Warmup - 10xBar, 10x135

3x70% - 175lbs

3x80% - 200lbs

3x90% - 225lbs

AMAPx90% - 225lbs - Only managed a single - Trying to get comfortable at this weight again

 

Accessory Supersets

3x8 Military Press - 135lbs

3x8 Barbell Row - 135lbs

 

3x10 Skull Crusher - 75lbs

3x10 Close Grip Bench - 75lbs

 

Conditioning/Shoulder Destroyer

:20/:20/:20 then :40 rest Three rounds

A. Battle ropes - Hurricane, Viking Press, Tsunami

B. Steel Club - Flag Press, Alt 360s, Pullover - 20lbs

C. Med Ball - Long R Side Toss, Long L Side Toss, Chest Pass

 

 

Food was decent except for lunch.

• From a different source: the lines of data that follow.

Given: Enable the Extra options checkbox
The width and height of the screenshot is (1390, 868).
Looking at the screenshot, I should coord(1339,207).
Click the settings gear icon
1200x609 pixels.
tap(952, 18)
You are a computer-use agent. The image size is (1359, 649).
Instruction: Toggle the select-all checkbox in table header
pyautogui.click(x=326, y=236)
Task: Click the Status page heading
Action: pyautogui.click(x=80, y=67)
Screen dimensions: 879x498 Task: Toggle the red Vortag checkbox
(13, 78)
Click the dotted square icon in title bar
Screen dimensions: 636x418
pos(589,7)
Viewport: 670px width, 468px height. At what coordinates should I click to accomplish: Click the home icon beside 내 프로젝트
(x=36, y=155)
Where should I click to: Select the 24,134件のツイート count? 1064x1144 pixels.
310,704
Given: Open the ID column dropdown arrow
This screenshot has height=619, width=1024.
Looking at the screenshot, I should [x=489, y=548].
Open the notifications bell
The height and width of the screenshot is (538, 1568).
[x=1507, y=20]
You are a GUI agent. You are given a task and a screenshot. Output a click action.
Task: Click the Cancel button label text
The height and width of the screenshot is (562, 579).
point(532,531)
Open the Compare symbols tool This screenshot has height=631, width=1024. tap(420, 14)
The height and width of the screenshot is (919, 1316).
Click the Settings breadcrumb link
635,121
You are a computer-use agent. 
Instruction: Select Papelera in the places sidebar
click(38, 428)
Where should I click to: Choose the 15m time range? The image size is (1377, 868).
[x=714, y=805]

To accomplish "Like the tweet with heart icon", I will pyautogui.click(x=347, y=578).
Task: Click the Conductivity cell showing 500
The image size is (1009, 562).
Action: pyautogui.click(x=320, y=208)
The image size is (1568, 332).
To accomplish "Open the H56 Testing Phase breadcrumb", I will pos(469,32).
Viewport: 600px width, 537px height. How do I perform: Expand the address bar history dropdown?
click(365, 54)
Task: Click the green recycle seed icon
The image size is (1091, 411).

I had a nicely prepped breakfast and lunch but left them on the counter at home so ended up with food from work cafeteria. Breakfast was a veggie omelet which was healthy but then ruined by a steak and cheese sub for lunch which was less than healthy. Balanced all that with some chicken kabobs and rice for dinner after work. Ended up around 2900cal for the day which is a bit high but it felt pretty solid where my energy levels were good and still saw a tiny drop on the scale this morning. If I could get up to 2800-3000 calories with more workouts and still cut weight that would be ideal. The 2400 cal cut left me feeling a bit low when I restarted lifting but was fine when I was only doing cardio so need to balance that once the lifting routine is stable.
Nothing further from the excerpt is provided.